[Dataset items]
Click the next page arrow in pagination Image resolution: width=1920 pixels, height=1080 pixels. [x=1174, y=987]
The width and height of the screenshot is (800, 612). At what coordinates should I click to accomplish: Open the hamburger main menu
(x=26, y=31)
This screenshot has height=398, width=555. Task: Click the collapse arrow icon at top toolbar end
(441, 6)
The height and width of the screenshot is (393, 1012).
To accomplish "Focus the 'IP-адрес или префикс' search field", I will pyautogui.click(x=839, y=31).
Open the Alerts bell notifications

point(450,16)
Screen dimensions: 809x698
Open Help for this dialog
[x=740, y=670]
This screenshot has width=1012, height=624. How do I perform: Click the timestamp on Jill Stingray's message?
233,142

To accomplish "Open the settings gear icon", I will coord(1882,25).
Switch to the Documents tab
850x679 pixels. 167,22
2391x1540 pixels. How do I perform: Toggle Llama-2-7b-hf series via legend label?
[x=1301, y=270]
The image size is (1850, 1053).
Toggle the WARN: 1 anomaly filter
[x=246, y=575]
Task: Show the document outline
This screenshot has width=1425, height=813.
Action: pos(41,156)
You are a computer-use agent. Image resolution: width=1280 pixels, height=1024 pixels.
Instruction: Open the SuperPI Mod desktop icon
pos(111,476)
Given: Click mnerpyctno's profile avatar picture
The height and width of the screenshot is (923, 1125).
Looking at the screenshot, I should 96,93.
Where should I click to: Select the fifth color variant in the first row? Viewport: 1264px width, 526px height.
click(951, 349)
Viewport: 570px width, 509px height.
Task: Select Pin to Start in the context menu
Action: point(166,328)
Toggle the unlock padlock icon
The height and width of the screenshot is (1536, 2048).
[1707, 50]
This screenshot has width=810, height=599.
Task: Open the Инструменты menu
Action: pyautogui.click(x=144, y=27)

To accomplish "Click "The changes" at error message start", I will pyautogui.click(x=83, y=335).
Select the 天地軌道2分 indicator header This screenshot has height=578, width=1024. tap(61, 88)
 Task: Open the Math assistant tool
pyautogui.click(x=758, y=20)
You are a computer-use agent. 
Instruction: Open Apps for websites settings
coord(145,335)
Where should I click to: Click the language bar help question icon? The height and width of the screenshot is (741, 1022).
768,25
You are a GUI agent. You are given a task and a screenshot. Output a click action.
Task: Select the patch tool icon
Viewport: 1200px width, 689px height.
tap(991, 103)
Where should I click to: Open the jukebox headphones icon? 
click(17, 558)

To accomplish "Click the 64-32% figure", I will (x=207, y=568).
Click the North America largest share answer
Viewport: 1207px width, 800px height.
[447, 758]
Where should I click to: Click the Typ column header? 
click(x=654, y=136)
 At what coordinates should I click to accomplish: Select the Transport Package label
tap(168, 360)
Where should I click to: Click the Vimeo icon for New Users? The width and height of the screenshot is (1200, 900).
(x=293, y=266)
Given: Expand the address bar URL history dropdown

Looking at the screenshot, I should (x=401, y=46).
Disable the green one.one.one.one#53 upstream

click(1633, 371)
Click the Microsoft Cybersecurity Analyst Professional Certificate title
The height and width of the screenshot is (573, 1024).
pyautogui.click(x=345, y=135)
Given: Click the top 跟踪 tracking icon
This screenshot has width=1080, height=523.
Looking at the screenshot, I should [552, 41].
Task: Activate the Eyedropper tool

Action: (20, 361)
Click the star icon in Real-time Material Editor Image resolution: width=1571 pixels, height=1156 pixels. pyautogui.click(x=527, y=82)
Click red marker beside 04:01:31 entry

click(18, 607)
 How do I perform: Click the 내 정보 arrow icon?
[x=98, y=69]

Task prompt:
Report each line from the entries above that contains the string "resolution", reproducing every such line in full.

Full solution:
Click the next page arrow in pagination Image resolution: width=1920 pixels, height=1080 pixels. [x=1174, y=987]
You are a computer-use agent. Image resolution: width=1280 pixels, height=1024 pixels.
Click the star icon in Real-time Material Editor Image resolution: width=1571 pixels, height=1156 pixels. pyautogui.click(x=527, y=82)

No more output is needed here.